Provided data:
::::

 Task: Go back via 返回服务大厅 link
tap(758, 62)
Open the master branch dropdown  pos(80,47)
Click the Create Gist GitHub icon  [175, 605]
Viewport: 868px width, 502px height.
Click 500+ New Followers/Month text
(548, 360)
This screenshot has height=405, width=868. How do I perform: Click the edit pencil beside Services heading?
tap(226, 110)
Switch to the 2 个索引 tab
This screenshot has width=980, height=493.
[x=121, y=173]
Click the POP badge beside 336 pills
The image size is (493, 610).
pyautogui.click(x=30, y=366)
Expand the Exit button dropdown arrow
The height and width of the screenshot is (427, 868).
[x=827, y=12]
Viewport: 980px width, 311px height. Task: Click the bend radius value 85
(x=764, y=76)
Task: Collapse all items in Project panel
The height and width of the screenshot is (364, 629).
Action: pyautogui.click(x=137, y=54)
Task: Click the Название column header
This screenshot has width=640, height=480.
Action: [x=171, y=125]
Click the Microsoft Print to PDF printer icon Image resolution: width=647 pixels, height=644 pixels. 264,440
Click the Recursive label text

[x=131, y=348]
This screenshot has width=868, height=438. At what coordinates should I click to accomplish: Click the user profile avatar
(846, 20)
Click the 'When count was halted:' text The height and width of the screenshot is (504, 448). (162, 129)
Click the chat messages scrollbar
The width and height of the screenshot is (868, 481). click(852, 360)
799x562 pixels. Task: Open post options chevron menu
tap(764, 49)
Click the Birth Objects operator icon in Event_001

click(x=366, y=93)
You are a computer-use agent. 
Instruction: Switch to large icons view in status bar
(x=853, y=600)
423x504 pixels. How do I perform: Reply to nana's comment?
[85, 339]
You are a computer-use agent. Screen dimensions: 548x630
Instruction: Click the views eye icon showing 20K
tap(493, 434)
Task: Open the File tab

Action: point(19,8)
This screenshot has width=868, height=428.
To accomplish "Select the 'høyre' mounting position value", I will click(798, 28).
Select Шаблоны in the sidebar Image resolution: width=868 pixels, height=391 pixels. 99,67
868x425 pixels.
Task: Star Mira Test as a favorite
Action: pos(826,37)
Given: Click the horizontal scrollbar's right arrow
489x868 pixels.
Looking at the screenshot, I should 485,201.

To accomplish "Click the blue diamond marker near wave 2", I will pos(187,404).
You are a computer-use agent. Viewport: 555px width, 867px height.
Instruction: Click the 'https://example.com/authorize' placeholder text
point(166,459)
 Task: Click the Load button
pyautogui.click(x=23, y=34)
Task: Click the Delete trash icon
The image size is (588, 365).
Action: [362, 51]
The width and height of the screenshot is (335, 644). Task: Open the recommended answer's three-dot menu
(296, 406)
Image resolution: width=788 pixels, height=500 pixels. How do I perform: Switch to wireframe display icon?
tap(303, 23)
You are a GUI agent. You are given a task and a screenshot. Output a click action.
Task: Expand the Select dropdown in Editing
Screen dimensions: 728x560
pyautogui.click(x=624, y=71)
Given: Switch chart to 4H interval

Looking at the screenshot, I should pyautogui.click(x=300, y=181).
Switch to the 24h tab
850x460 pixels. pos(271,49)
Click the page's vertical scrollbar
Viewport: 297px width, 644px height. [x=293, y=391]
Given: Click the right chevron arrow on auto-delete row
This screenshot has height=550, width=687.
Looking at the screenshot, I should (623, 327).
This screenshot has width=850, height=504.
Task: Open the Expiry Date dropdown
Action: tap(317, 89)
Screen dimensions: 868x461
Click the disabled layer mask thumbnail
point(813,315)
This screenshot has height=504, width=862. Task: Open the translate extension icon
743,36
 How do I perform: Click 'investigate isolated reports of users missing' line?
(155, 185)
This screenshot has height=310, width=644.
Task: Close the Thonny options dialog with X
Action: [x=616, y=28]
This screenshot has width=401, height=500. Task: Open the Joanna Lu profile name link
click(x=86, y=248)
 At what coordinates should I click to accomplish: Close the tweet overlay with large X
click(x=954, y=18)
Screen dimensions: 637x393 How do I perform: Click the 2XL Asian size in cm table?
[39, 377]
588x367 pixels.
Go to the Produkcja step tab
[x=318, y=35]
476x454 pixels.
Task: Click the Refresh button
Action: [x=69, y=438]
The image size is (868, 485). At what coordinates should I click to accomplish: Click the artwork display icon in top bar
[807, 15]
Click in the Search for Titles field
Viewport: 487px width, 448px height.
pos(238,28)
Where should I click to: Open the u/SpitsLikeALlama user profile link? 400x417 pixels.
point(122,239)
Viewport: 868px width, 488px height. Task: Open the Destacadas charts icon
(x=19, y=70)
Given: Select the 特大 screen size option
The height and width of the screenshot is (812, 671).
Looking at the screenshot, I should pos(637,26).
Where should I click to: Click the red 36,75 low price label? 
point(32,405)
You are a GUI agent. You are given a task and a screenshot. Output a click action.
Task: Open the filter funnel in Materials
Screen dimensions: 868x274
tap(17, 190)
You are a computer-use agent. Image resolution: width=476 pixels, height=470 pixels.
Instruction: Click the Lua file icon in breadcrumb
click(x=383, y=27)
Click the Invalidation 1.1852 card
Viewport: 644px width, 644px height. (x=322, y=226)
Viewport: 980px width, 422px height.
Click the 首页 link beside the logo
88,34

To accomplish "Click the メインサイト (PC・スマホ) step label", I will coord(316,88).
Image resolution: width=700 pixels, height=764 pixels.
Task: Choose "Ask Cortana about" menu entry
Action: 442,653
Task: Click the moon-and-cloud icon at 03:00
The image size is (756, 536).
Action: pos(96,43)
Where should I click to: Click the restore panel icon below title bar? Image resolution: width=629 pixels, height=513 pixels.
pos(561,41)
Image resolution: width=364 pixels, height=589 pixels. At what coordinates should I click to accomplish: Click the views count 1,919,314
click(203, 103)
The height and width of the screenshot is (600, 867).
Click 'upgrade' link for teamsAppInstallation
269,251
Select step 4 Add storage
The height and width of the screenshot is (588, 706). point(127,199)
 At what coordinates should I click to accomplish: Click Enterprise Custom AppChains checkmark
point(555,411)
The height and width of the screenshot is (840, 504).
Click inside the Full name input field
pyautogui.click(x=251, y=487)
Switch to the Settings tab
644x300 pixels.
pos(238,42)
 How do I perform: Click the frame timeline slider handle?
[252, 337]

::::

From the records above, reproduce exactly the lines from the one with "The image size is (493, 610)." to the one with "Task: Collapse all items in Project panel", both included, and no others.

The image size is (493, 610).
pyautogui.click(x=30, y=366)
Expand the Exit button dropdown arrow
The height and width of the screenshot is (427, 868).
[x=827, y=12]
Viewport: 980px width, 311px height. Task: Click the bend radius value 85
(x=764, y=76)
Task: Collapse all items in Project panel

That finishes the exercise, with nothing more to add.